What are the most valuable things in your life?
For me, in monetary terms, it’d be my car, guitar, and computer. Giving up any of those would be pretty major for me, but far greater than the value of any material resources is the value of the people I love.
Sometimes you don’t know what you have until you lose them; have you ever lost a close family member or friend? That grief cuts deep and leaves a hollowness that chillily reverberates as life continues on, and it attests to the value of those in our lives. Maybe this gives us just a small glimpse of God’s generosity.
When God pursued us in the person of Jesus to give His life for us, He gave His best.
And God’s gift to us was not precipitated by a petition from a committee representing the people of earth asking for the Lord to save us. No, we were blind in our sin, and Jesus came and gave Himself for us because He first loved us. This is why Christmas matters.
We give because God gave first.
Jesus came to earth as a child to free us from sin and call us into a future where we partner with God and walk in the good works which He has prepared for us (Eph 2:10).
And this is why we ought to give: to glorify God by serving those around us. Our good works—like giving and serving—bring God glory and are part of our role in His grand redemption story.
“But I don’t have a million dollars” I’ve said this before. Well, you don’t need a million bucks to be part of God’s family, and you don’t need it to bring God glory either, but you are called to give.
So I have three thoughts on giving:
1. How We Give Matters
It might help to say this out loud: I get to give.
I have learned from experience that Jesus’ words are true, “It is more blessed to give than to receive.” Seriously, as we give we are partnering with God, and bringing Him glory by serving those around us. Is there a better way to use money?
Paul earnestly implored the Corinthian believers to give to help those in need, and he made it clear that giving should come from a cheerful heart.
I have an awesome friend named Lisa. Tragically, she is currently suffering from CRPS/RSD, chronic pain throughout her body. She loves Jesus and is a wonderful wife, mother, and friend. Several of us pooled money to buy her a nice gift for Christmas this year. That gift cost something, but we gave cheerfully because we were excited to bless her and bring glory to God as we love her.
“So let each one give as he purposes in his heart, not grudgingly or of necessity; for God loves a cheerful giver” (2 Corinthians 9:7).
2. Budgeting Matters
Sometimes the moment to give comes, but we have nothing in our pockets or our bank accounts. Don’t allow a present lack prevent future giving. Plan ahead and begin giving monthly.
This may surprise you, but Paul actually addresses something as practical as budgeting. He was taking up a collection to help some believers in need, and in 1 Corinthians 16, he said he’ll come to collect at a later time, but he proposed this, “On the first day of the week let each one of you lay something aside, storing up as he may prosper, that there be no collections when I come.”
We don’t know exactly when Paul would arrive, many many months after this letter was received, but rather than waiting until he arrived to give, why not begin giving ahead of time? This advice is still helpful today.
Maybe you feel unprepared to give a large sum right now. That’s ok. Consider reworking your budget and give monthly. Don’t despise small beginnings, and don’t underestimate the power of faithfully giving month after month.
When we read verses about good works, we often think of things like traveling to orphanages in Romania—and that certainly counts—but often good works look like this: careful budgeting and sacrificial giving, month after month.

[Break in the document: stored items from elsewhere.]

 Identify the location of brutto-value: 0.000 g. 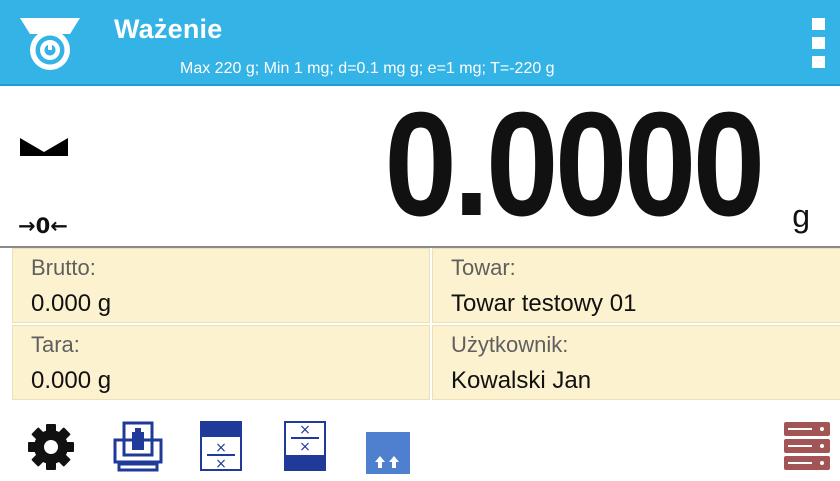
(72, 304). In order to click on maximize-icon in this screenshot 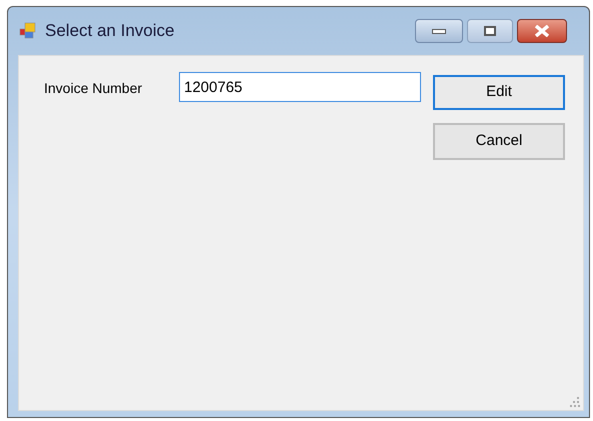, I will do `click(490, 31)`.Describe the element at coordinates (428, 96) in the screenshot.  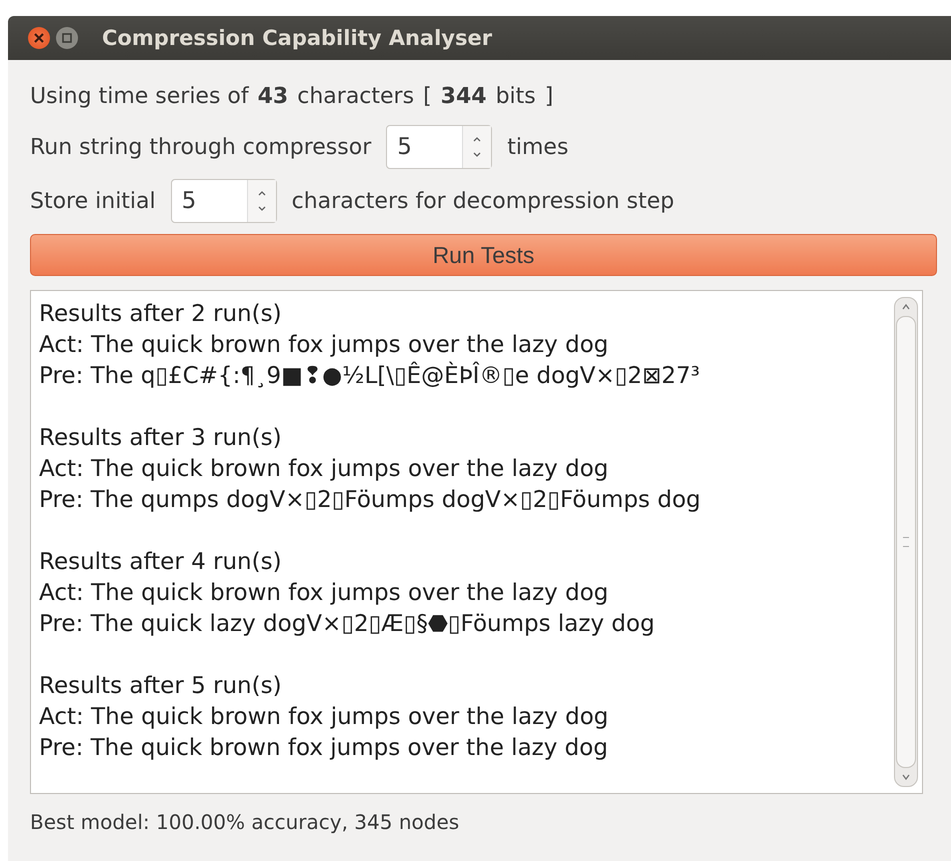
I see `summary-text: [` at that location. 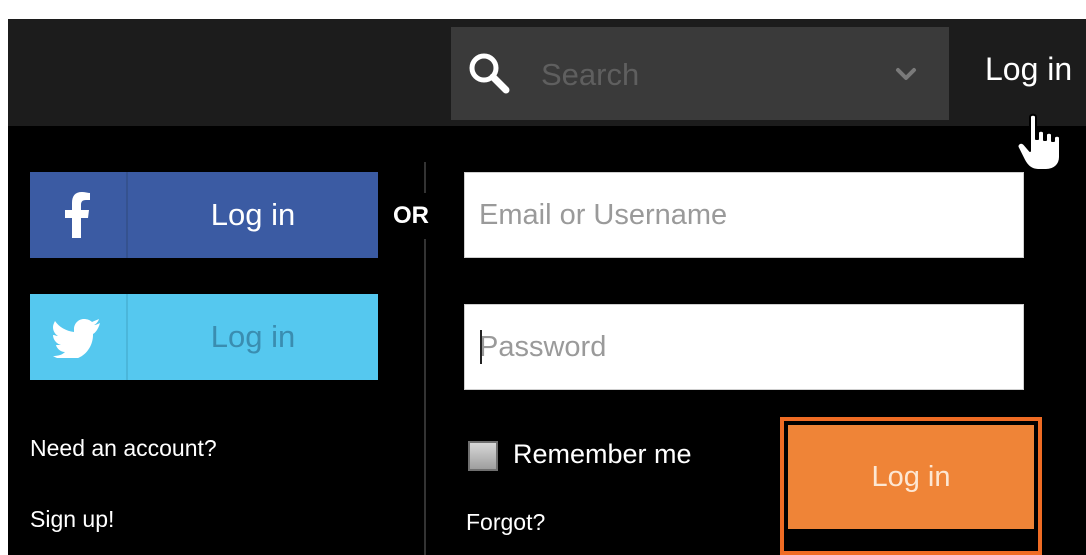 I want to click on facebook-icon-cell, so click(x=79, y=215).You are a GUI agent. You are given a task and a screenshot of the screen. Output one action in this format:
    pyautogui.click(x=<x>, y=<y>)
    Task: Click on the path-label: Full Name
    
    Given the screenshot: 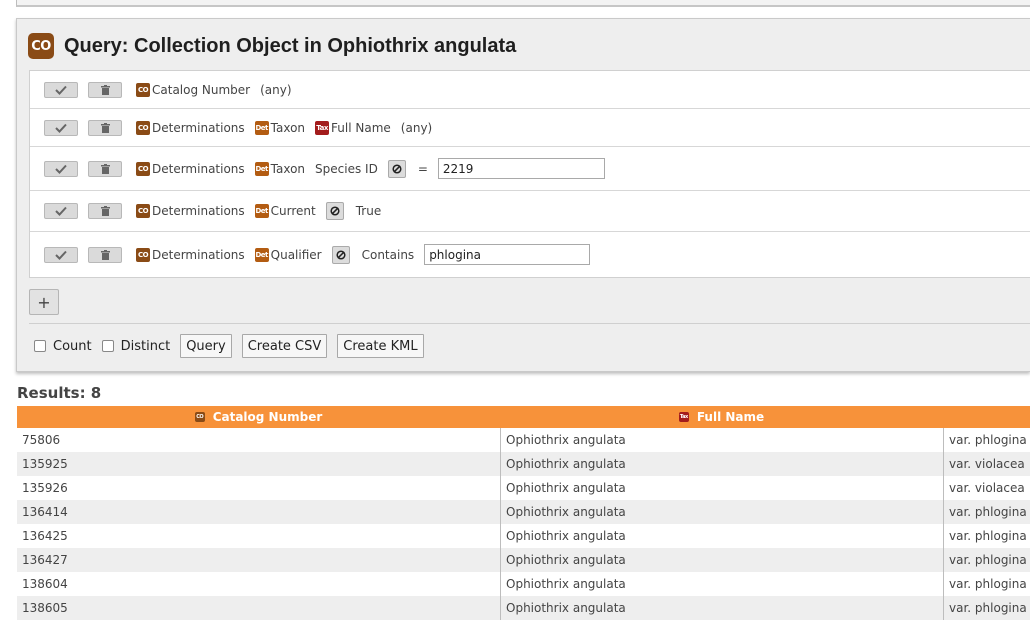 What is the action you would take?
    pyautogui.click(x=361, y=128)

We get to be part of what God is doing; to serve those around us for His glory!
3. Generosity Matters
Generosity costs us something.
One day Jesus and his disciples were near the temple and saw men and women putting gifts into the treasury. Maybe a successful craftsman came up and put in a large sum. Then a woman and her son came, and she handed him some bills to put into the box. Then a widow humbly approached the temple and put in a couple pennies. Jesus turned to his disciples and remarked, “Truly I say to you that this poor widow has put in more than all.”

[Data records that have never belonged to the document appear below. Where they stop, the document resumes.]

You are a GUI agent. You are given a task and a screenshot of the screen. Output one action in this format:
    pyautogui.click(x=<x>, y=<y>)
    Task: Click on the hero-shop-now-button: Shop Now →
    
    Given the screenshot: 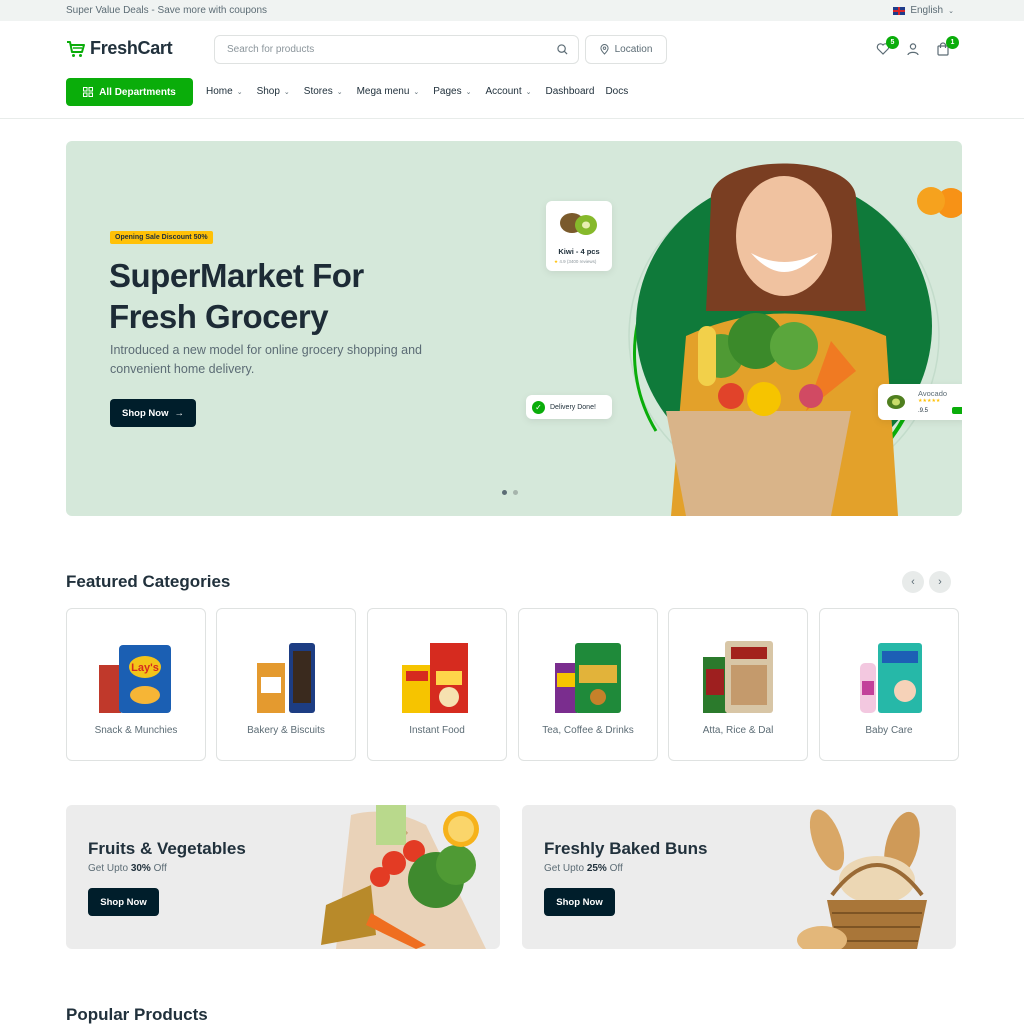 What is the action you would take?
    pyautogui.click(x=153, y=413)
    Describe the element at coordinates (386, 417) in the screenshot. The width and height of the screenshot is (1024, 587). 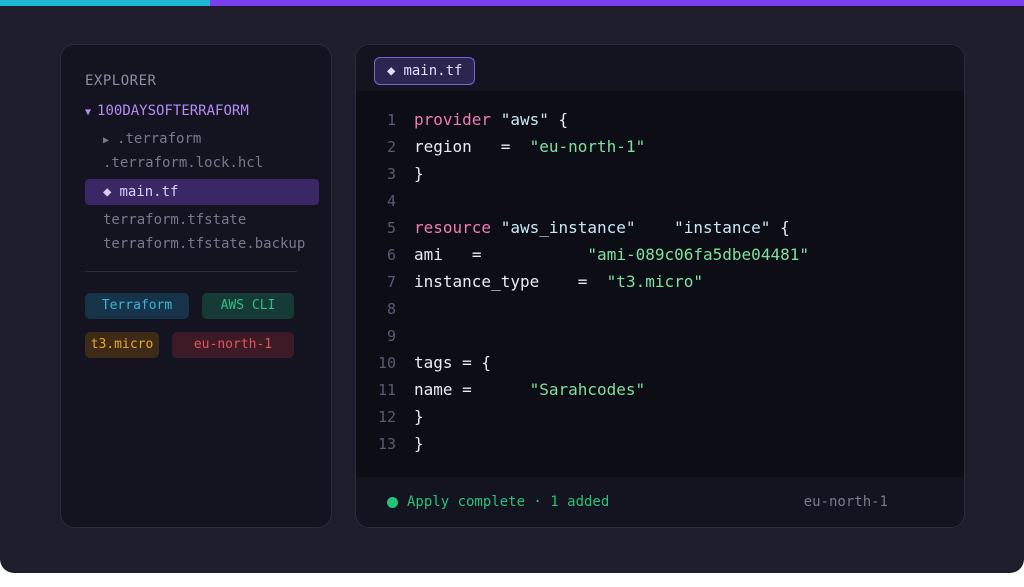
I see `line-number: 12` at that location.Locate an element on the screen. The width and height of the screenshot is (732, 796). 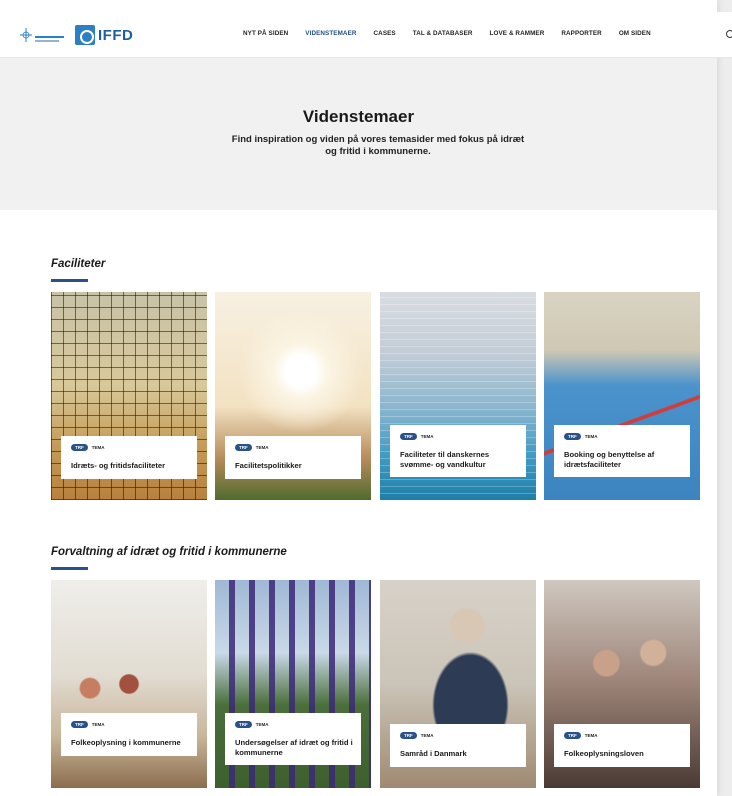
search-icon is located at coordinates (729, 34).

Jesus saw the sacrifice and noted the generosity. He isn’t looking for the biggest check, he’s looking for us to yield ourselves to Him as we give to those around us.

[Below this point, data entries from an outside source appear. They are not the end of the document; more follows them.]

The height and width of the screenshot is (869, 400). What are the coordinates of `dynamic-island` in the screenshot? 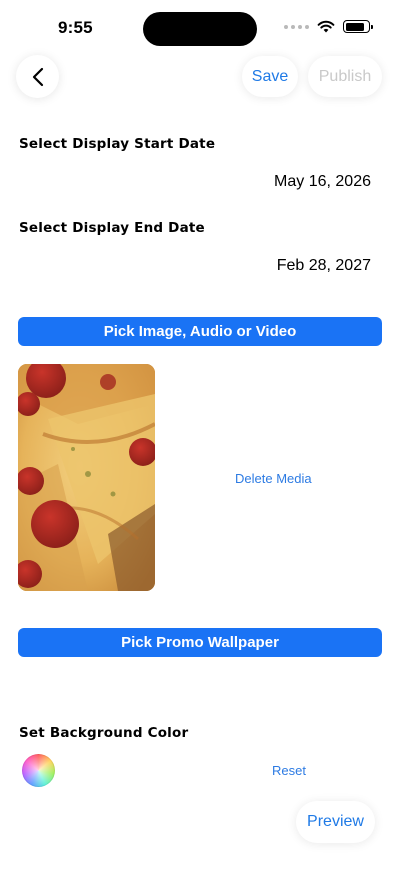 It's located at (200, 29).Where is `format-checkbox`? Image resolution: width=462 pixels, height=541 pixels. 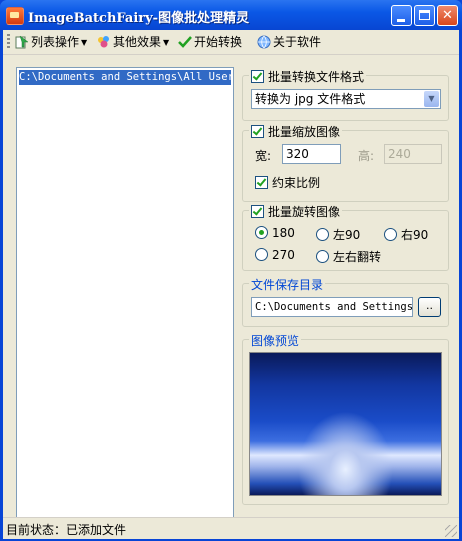
format-checkbox is located at coordinates (258, 76).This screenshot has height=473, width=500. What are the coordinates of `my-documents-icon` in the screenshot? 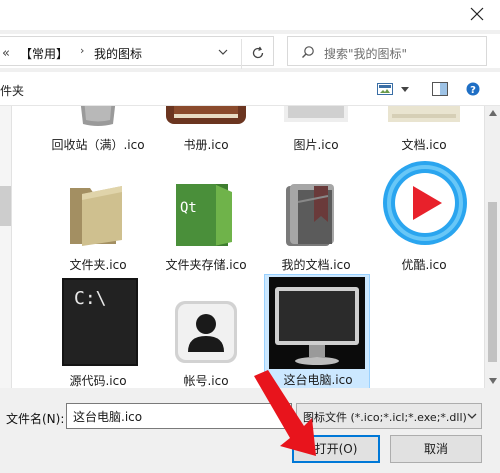 It's located at (310, 215).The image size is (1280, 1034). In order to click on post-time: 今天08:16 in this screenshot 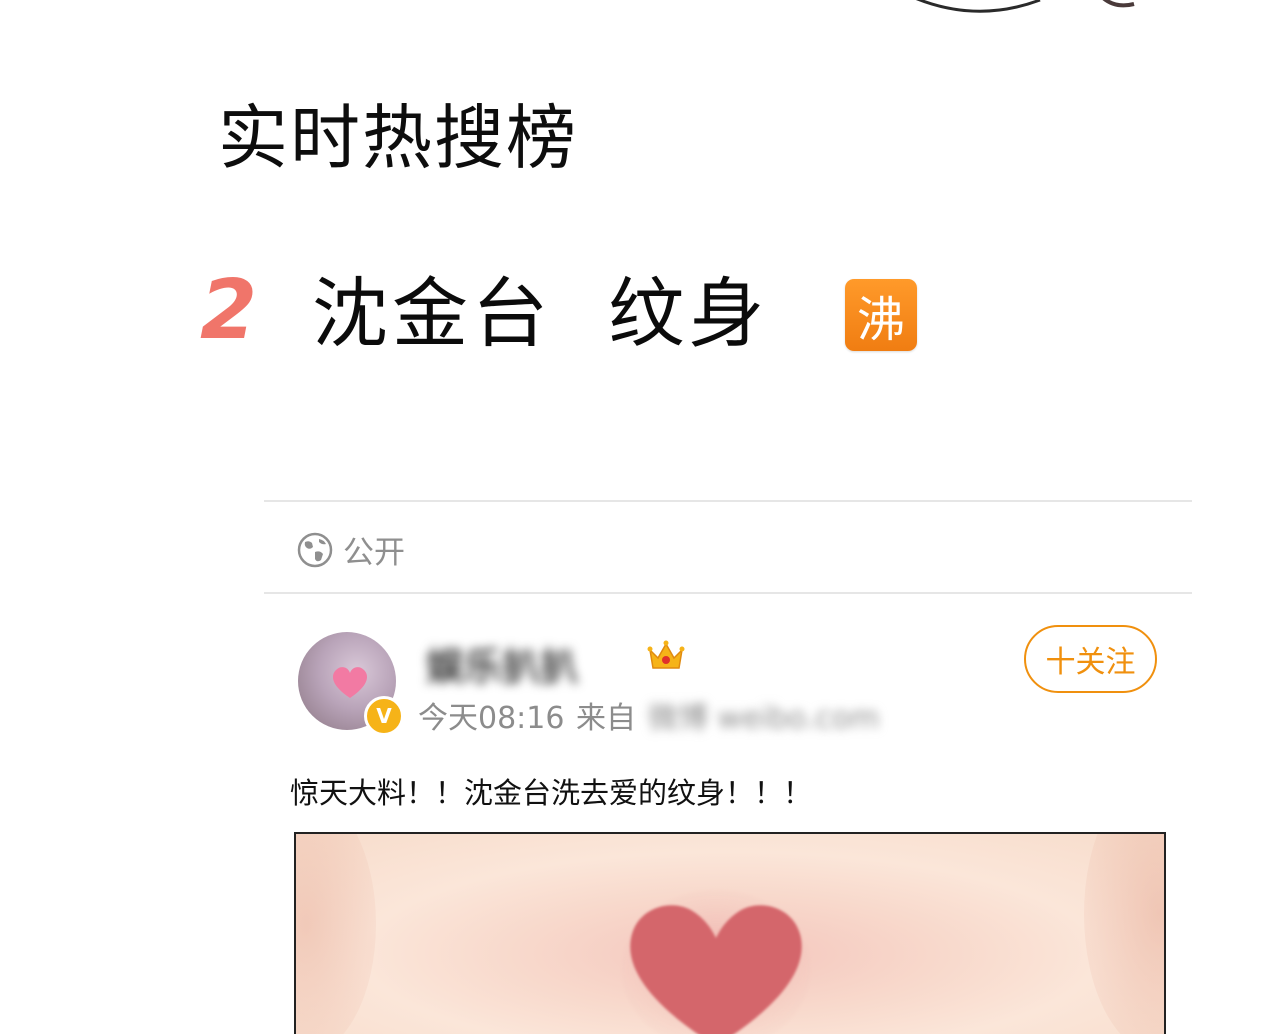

I and other elders of my church ask the members to commit to regular tithing. This provides for the basic costs and also enables us to be active in both local and international ministry, and I am truly grateful to those who give regularly. But let me be clear, the model of giving in the New Testament is not a tithe but abundant generosity that often goes well beyond that. Read Luke’s accounts in Acts 2 and Acts 4, men and women giving their lives to Jesus, and then selling their properties to help those in need.
Our Father in heaven is the ultimate giver, and He gives us grace to give joyfully and generously.
We give because He first gave. Join us in giving today!